**WHAT IS BEING ASKED**: Nothing but the lines from the one containing "Given: Enable the Disable cache checkbox" to the end of the data should be returned, each exactly as written.
-- SUPPLIED DATA follows --
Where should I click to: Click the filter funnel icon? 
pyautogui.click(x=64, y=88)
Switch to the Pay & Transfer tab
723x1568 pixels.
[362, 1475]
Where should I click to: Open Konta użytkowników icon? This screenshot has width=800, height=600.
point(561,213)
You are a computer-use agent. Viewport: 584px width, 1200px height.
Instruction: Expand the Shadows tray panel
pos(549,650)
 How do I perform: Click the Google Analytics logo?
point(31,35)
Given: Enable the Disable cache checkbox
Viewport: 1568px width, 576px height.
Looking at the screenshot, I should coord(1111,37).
-- SUPPLIED DATA concluded --
**EXPECTED ANSWER**:
Given: Enable the Disable cache checkbox
Viewport: 1568px width, 576px height.
Looking at the screenshot, I should coord(1111,37).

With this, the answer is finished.